Consider now yet another ecological regularity in this vein. Let’s ask ourselves: are these falling-pitch runs due to straight-moving movers more likely to occur when movers are near or far? When a mover is far away, in order for that mover to implement a long downward run, the mover must continue straight for a great many steps without turning. It is quite likely that the mover will turn somewhere over the course of that long walk. But if the mover is close by, the mover need only move straight for a relatively small number of steps to engender a substantial downward pitch run. Big downward Doppler pitch runs are therefore disproportionately probable when near. Do we find this in music? As we discussed in Chapter 4, distance from the listener is encoded in music by loudness, and so our expectation here is that louder segments of music (i.e., passages depicting a more proximal mover) are more likely to have good-sized downward pitch runs. RPI graduate student Romann Weber measured runs spanning at least half the tessitura from Denes Agay’s The Classical Period , and calculated the probability that such pitch runs are downward as a function of loudness. As can be seen in Figure 50, the probability of a large downward pitch run rises with loudness, consistent with the ecological expectation.

Figure 50. Pitch runs spanning at least half the tessitura width among a sample of 37 pieces from Denes Agay’s An Anthology of Piano Music, Vol. II: The Classical Period . Forty such runs were found, the loudness during the run measured, and the relative probability that the run is up or down computed.

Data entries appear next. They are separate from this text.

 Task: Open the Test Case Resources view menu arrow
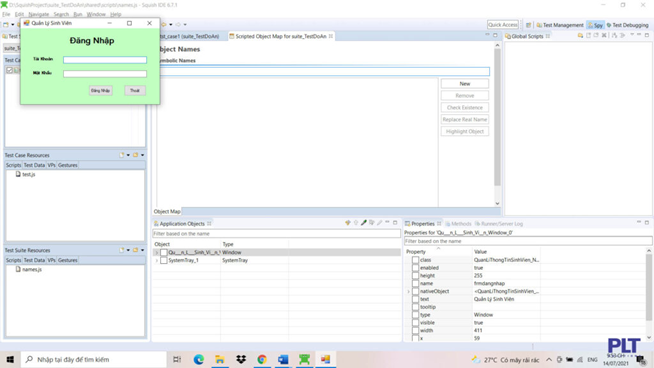click(x=143, y=155)
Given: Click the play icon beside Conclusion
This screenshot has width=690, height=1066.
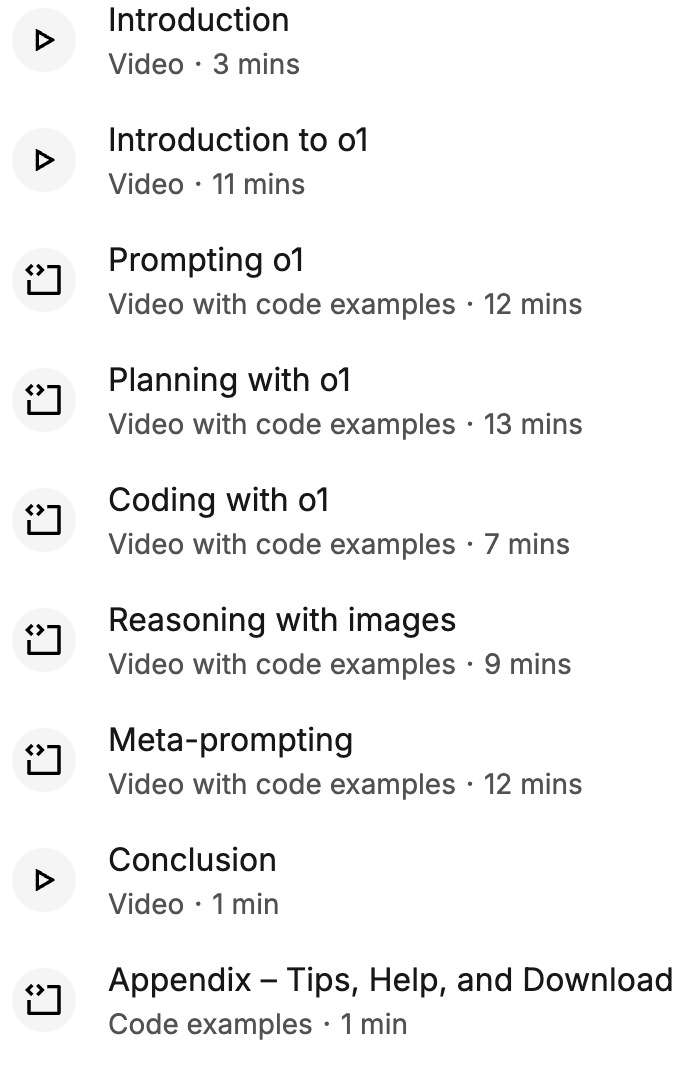Looking at the screenshot, I should 44,880.
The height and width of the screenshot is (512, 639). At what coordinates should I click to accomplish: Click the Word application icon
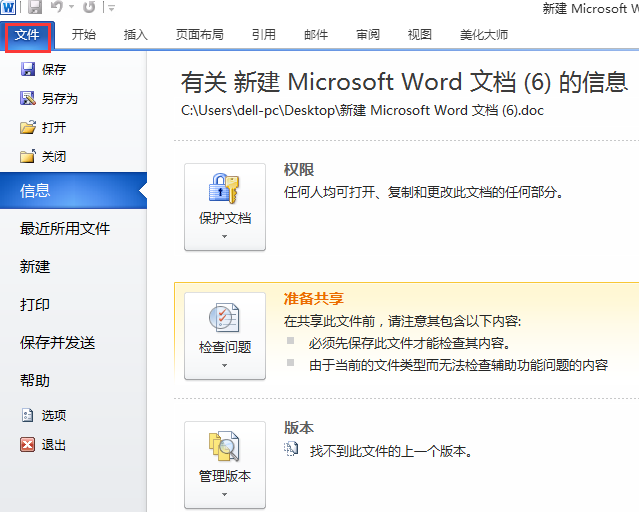tap(9, 8)
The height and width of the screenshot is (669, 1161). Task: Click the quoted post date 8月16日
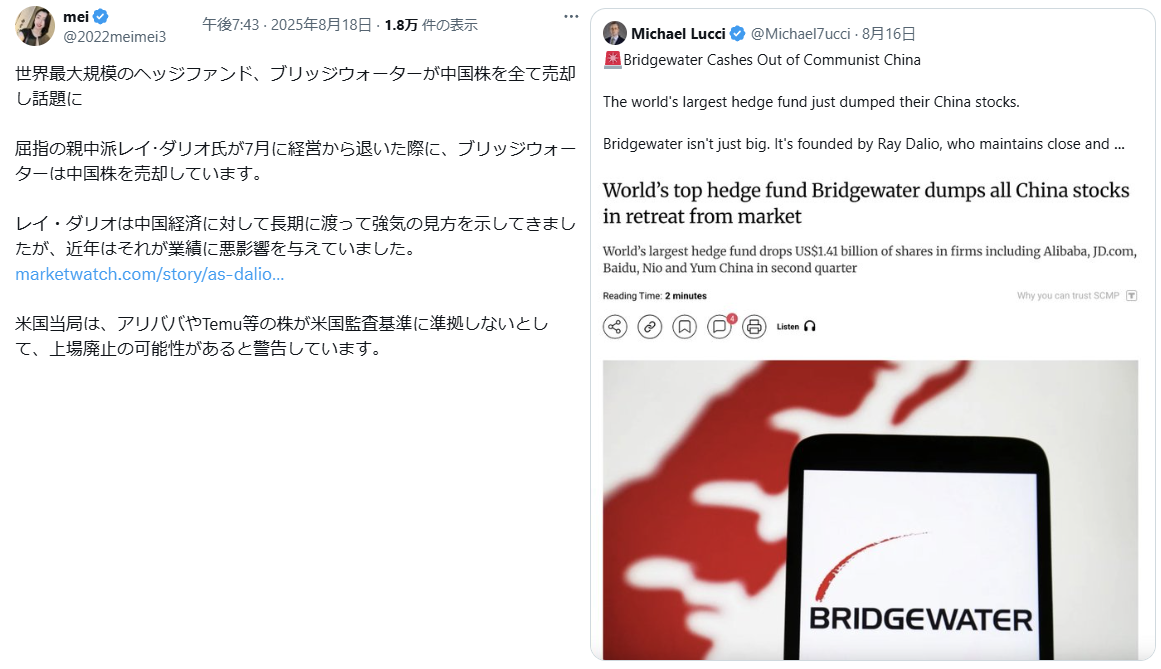pyautogui.click(x=889, y=33)
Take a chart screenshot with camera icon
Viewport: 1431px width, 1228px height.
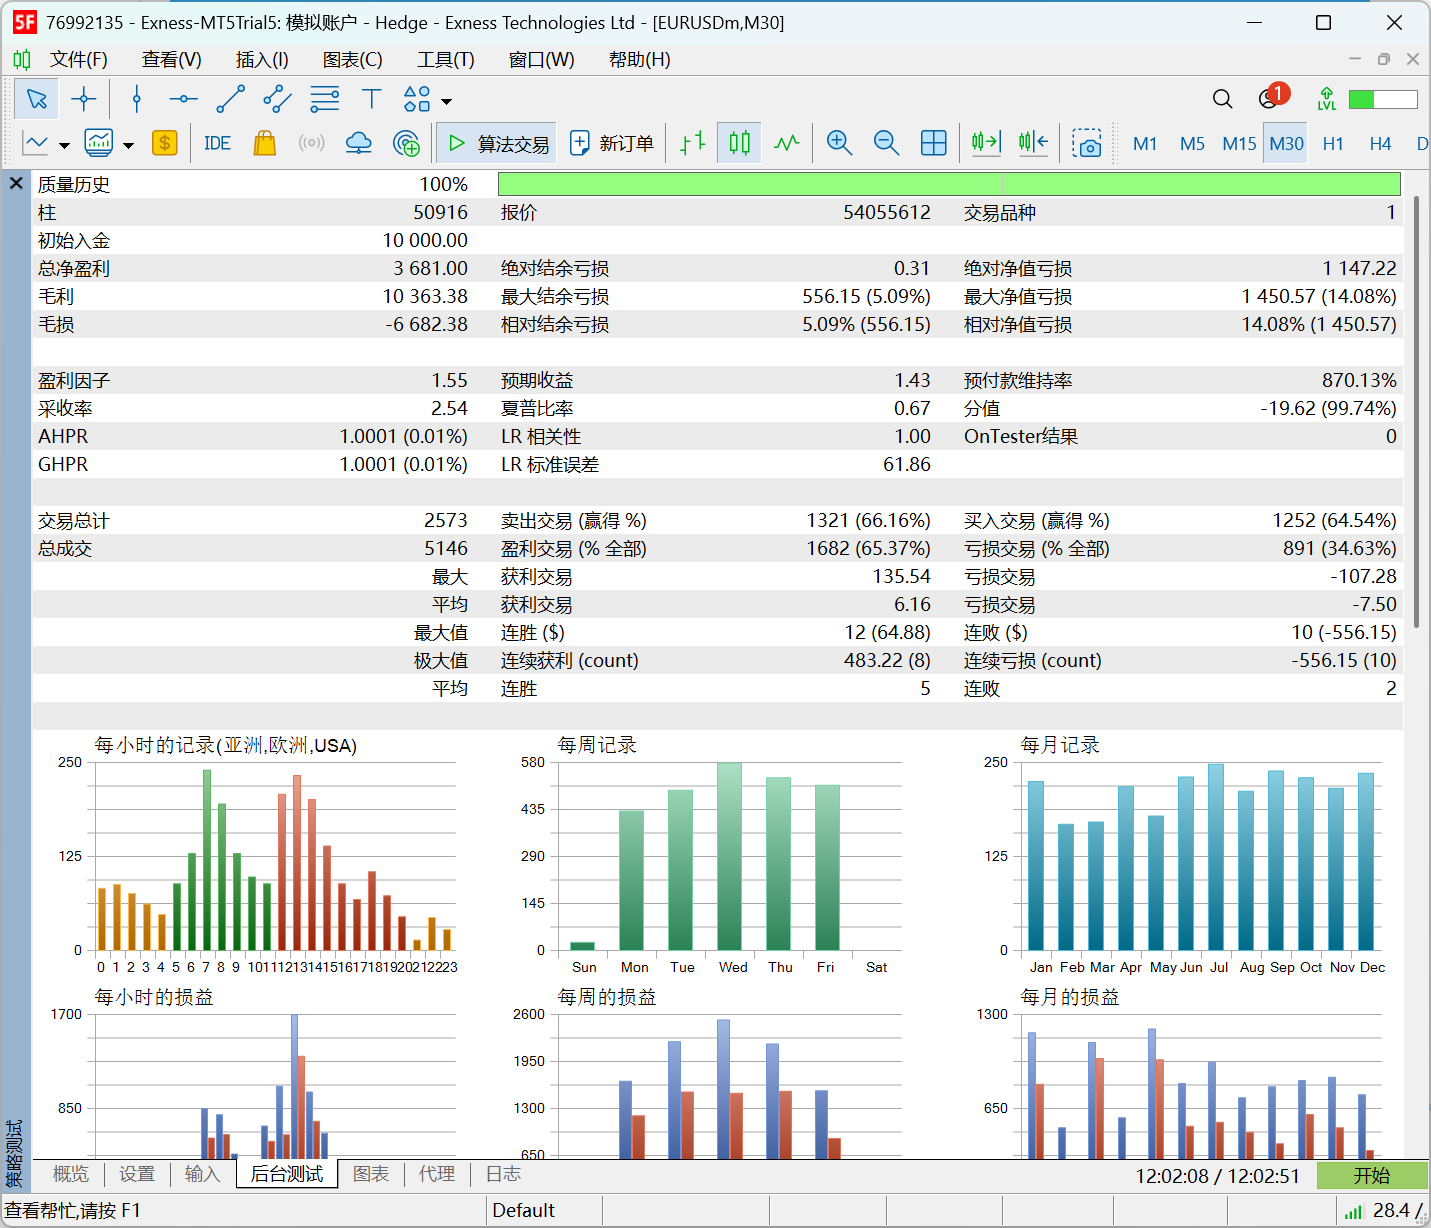click(1086, 143)
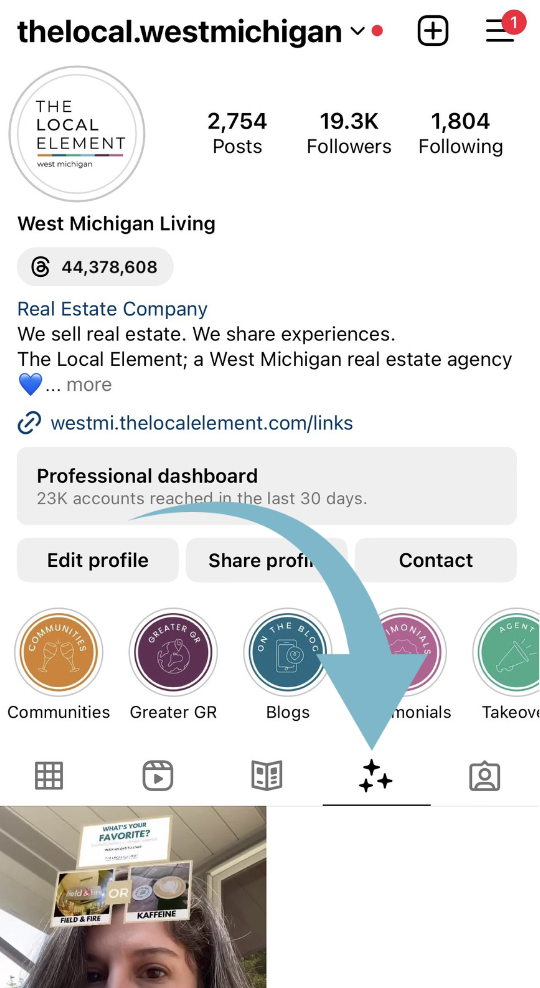
Task: Tap the Edit profile button
Action: 98,560
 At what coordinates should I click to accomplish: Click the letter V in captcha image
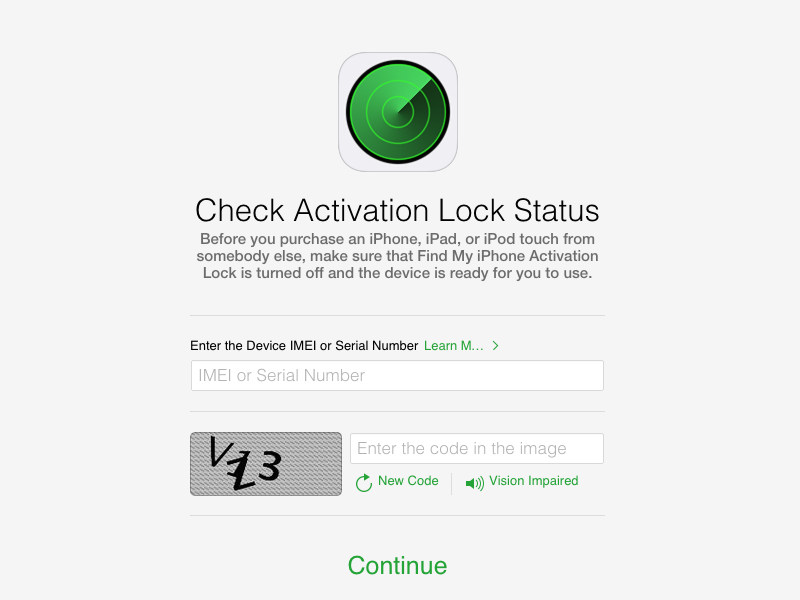[x=220, y=452]
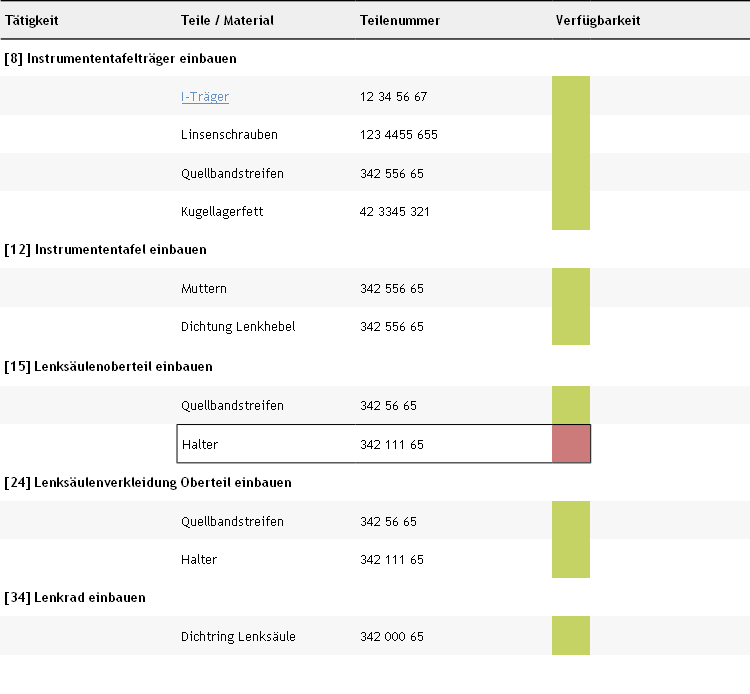Select the Linsenschrauben material entry
The image size is (750, 694).
point(229,135)
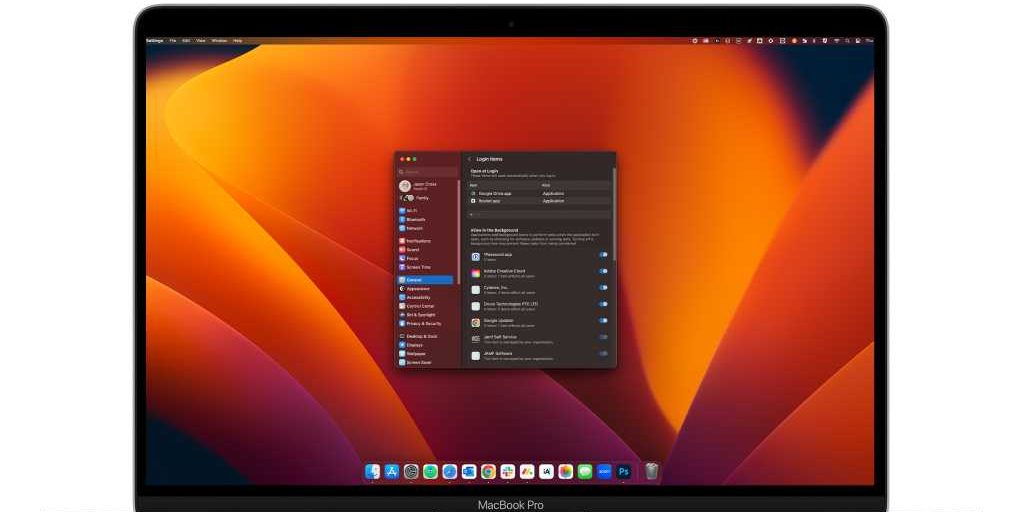Open Bluetooth settings in the sidebar
This screenshot has width=1024, height=512.
(414, 219)
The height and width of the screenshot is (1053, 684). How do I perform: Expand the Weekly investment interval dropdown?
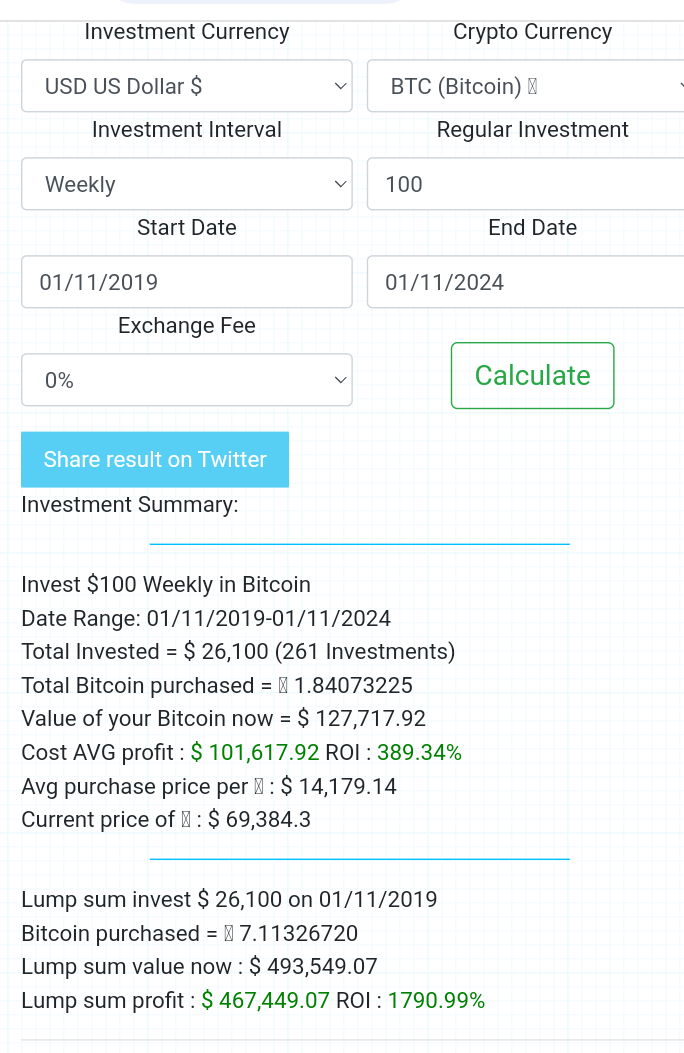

Louder segments of music have a greater probability of long downward runs, consistent with expectations from human movement.

Newton’s First Law is found in music where it should be found if melodic pitch is about Doppler shifts. Melodic pitch acts like a mover’s direction, and thus has no pitch momentum, just as inertia predicts. But as we looked more closely, we realized that there are fundamental asymmetries between upward and downward Doppler pitch changes, asymmetries also found in melody. Melody does show pitch momentum in the special case of small downward changes in pitch, as expected from the dynamics of movers. And melody generally drifts downward gradually, as expected from the fact that all straight-moving movers have slowly falling pitch (unless moving directly toward or away from the listener). And melody takes larger jumps upward than downward in pitch, also something expected from movers orienting their bouts of behavior toward you. Melody also favors longer runs downward than upward, something we also expected from the sounds of movers. And finally, like closer movers, louder segments of music tend to have disproportionately more large downward pitch runs.